- **Data**
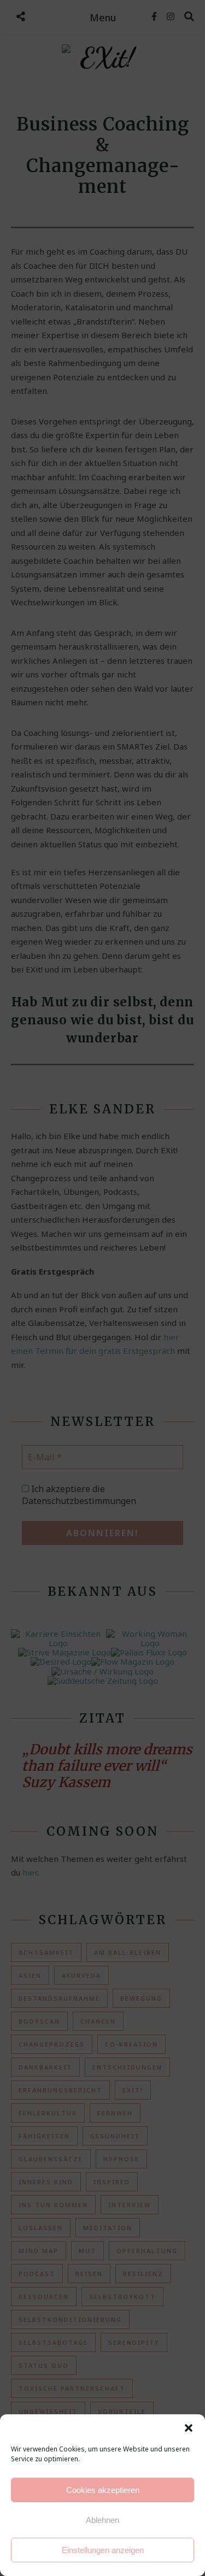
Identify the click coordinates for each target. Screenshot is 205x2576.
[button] (188, 2427)
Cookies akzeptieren (102, 2490)
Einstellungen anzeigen (103, 2550)
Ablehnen (102, 2520)
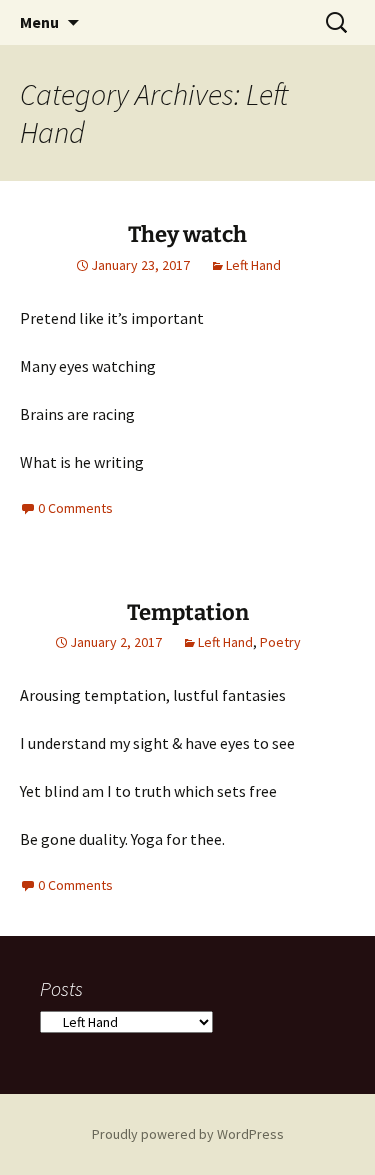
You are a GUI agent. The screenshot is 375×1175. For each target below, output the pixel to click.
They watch (187, 234)
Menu (39, 22)
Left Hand (253, 265)
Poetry (280, 642)
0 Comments (75, 508)
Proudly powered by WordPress (188, 1134)
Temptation (188, 612)
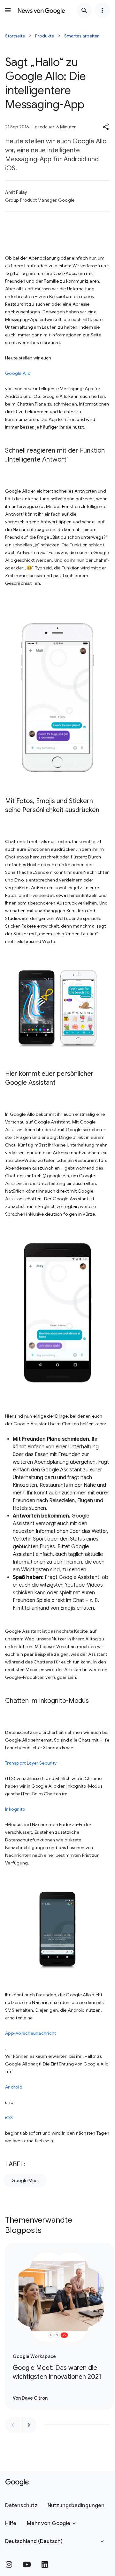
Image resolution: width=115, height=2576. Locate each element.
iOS (9, 2118)
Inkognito (15, 1809)
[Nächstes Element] (28, 2425)
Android (13, 2087)
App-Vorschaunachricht (30, 2033)
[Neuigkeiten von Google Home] (41, 10)
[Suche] (84, 10)
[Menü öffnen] (7, 10)
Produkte (44, 36)
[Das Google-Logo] (17, 2482)
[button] (106, 126)
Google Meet (25, 2180)
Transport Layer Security (31, 1763)
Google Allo (18, 373)
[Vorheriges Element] (12, 2425)
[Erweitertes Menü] (102, 10)
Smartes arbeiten (82, 36)
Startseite (15, 36)
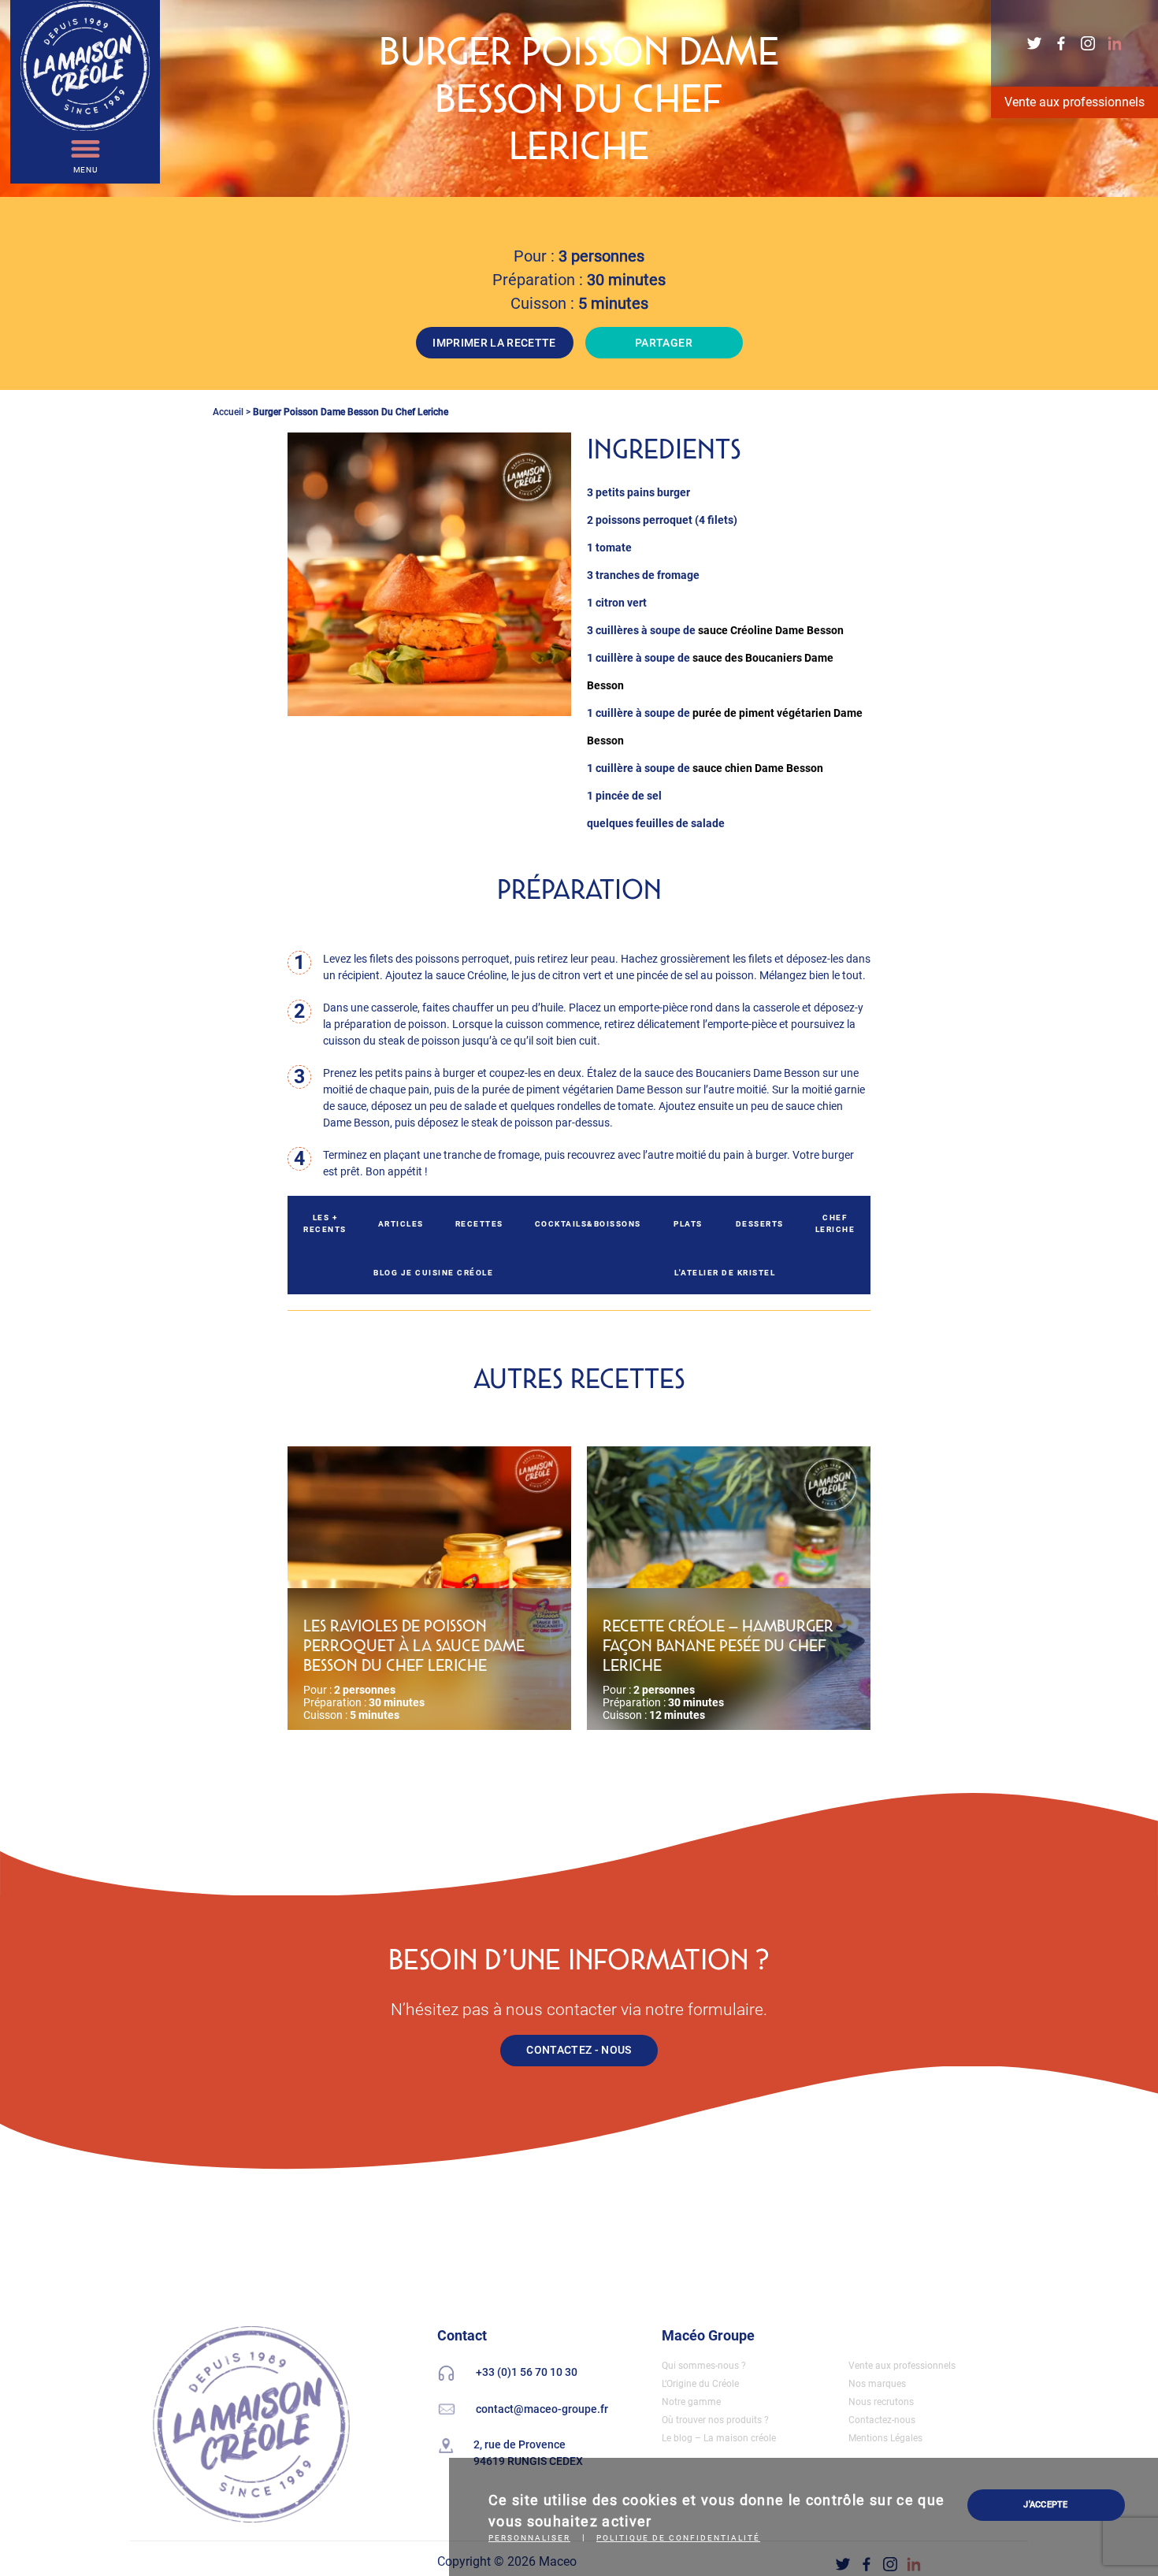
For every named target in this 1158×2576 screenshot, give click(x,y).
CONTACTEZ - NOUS (579, 2049)
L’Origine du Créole (700, 2383)
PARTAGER (663, 342)
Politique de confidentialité (678, 2537)
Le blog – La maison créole (719, 2438)
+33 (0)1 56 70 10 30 (526, 2372)
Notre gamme (691, 2401)
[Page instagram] (1089, 42)
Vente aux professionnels (1074, 102)
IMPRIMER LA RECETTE (494, 342)
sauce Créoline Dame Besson (771, 630)
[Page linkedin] (1114, 42)
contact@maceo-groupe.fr (542, 2408)
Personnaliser (529, 2537)
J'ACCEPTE (1045, 2504)
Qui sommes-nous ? (704, 2365)
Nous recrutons (881, 2401)
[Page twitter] (1036, 42)
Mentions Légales (885, 2438)
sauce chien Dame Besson (757, 768)
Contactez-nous (881, 2420)
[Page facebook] (1062, 42)
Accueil (228, 412)
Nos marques (877, 2383)
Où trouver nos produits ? (715, 2420)
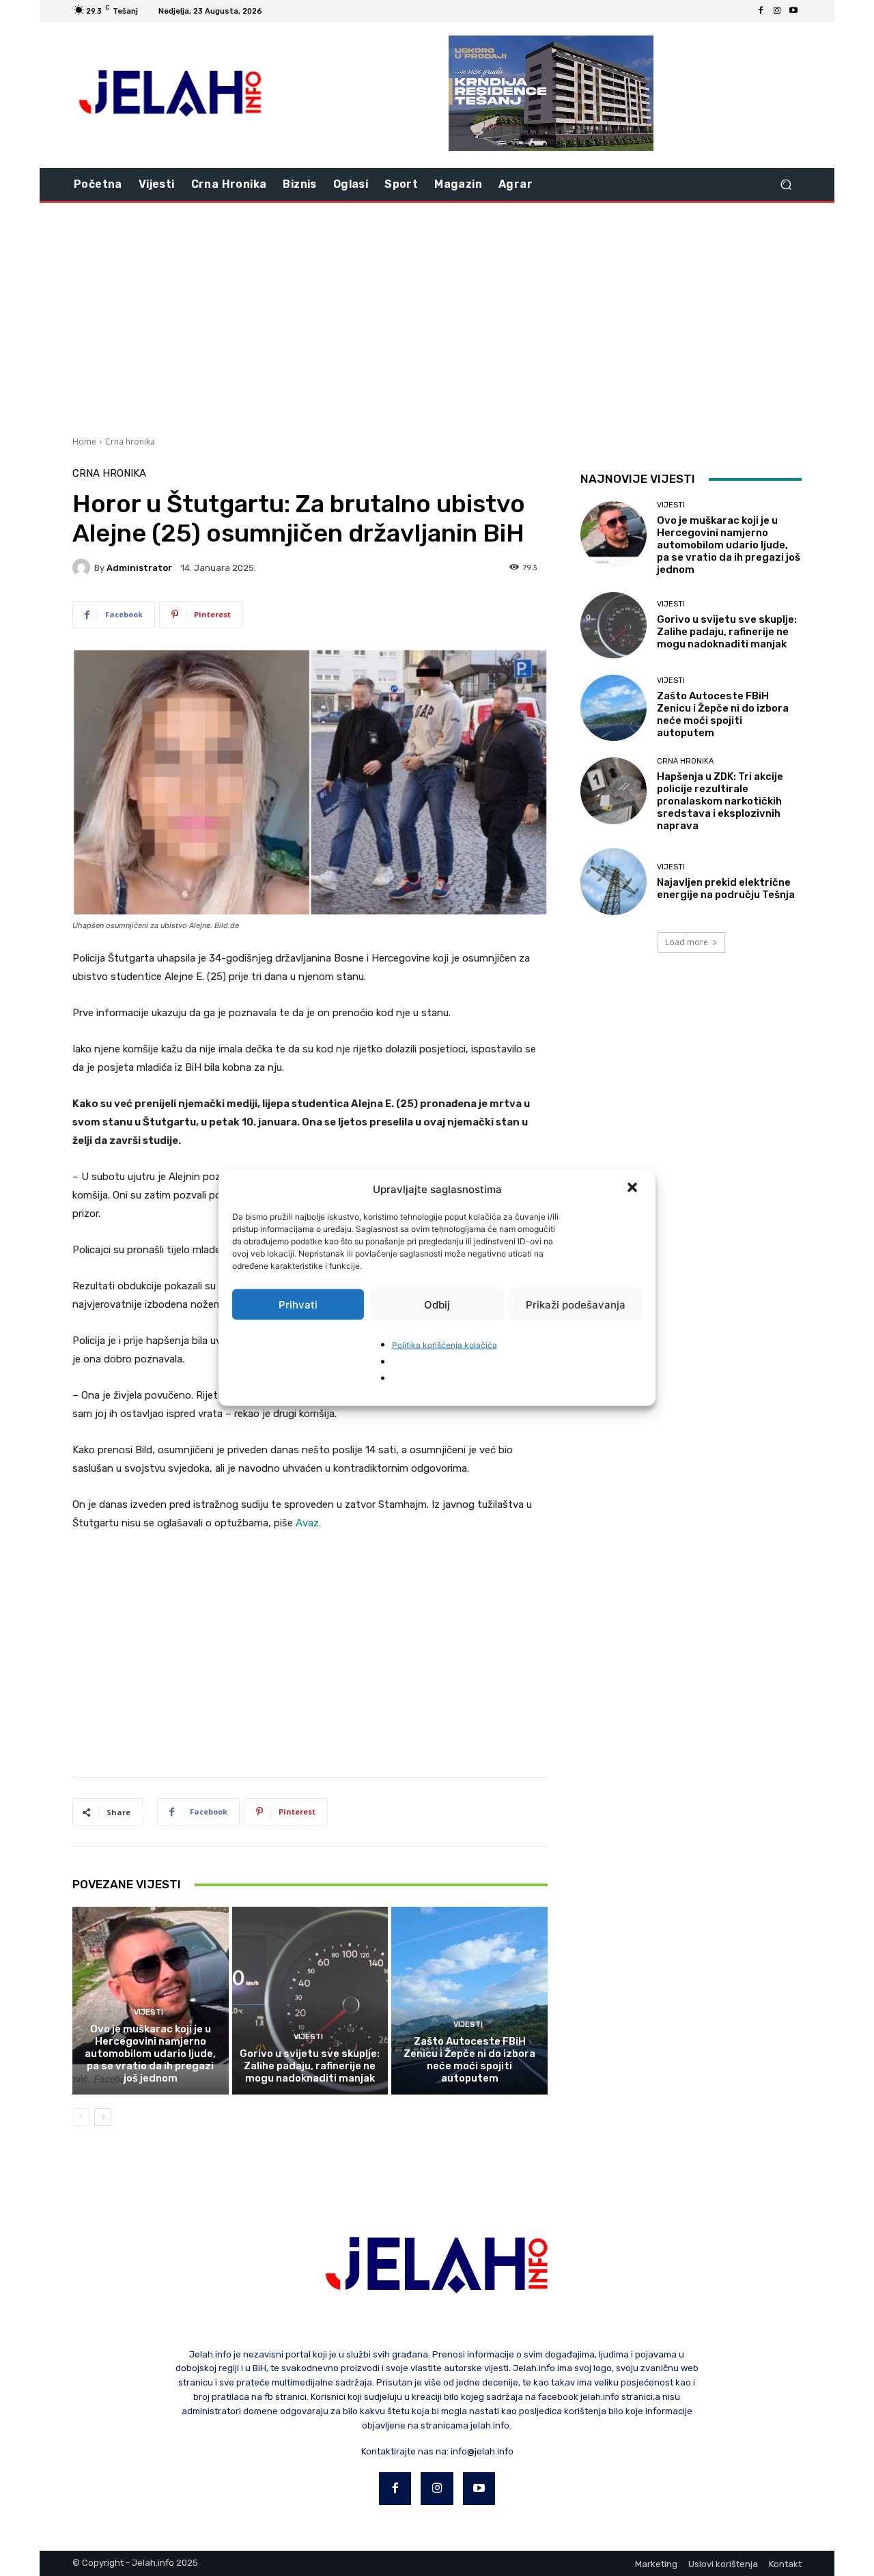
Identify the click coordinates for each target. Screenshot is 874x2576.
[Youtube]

- **What is needed**
Would you please repeat all the data word for word, but without the pictures?

- **Written response**
Identify the click coordinates for each target. Screenshot is 205x2576.
[button] (188, 2427)
Cookies akzeptieren (102, 2490)
Einstellungen anzeigen (103, 2550)
Ablehnen (102, 2520)
You are a GUI agent. The screenshot is 375×1175. For each target below, output the pixel to click.
They watch (187, 234)
Menu (39, 22)
Left Hand (253, 265)
Poetry (280, 642)
0 Comments (75, 508)
Proudly powered by WordPress (188, 1134)
Temptation (188, 612)
Image resolution: width=115, height=2576. Locate each element.
iOS (9, 2118)
Inkognito (15, 1809)
[Nächstes Element] (28, 2425)
Android (13, 2087)
App-Vorschaunachricht (30, 2033)
[Neuigkeiten von Google Home] (41, 10)
[Suche] (84, 10)
[Menü öffnen] (7, 10)
Produkte (44, 36)
[Das Google-Logo] (17, 2482)
[button] (106, 126)
Google Meet (25, 2180)
Transport Layer Security (31, 1763)
Google Allo (18, 373)
[Vorheriges Element] (12, 2425)
[Erweitertes Menü] (102, 10)
Smartes arbeiten (82, 36)
Startseite (15, 36)
For every named target in this 1158×2576 screenshot, give click(x,y).
CONTACTEZ - NOUS (579, 2049)
L’Origine du Créole (700, 2383)
PARTAGER (663, 342)
Politique de confidentialité (678, 2537)
Le blog – La maison créole (719, 2438)
+33 (0)1 56 70 10 30 (526, 2372)
Notre gamme (691, 2401)
[Page instagram] (1089, 42)
Vente aux professionnels (1074, 102)
IMPRIMER LA RECETTE (494, 342)
sauce Créoline Dame Besson (771, 630)
[Page linkedin] (1114, 42)
contact@maceo-groupe.fr (542, 2408)
Personnaliser (529, 2537)
J'ACCEPTE (1045, 2504)
Qui sommes-nous ? (704, 2365)
Nous recrutons (881, 2401)
[Page twitter] (1036, 42)
Mentions Légales (885, 2438)
sauce chien Dame Besson (757, 768)
Contactez-nous (881, 2420)
[Page facebook] (1062, 42)
Accueil (228, 412)
Nos marques (877, 2383)
Où trouver nos produits ? (715, 2420)
Identify the click coordinates for each target. Screenshot is 874x2576.
[Youtube]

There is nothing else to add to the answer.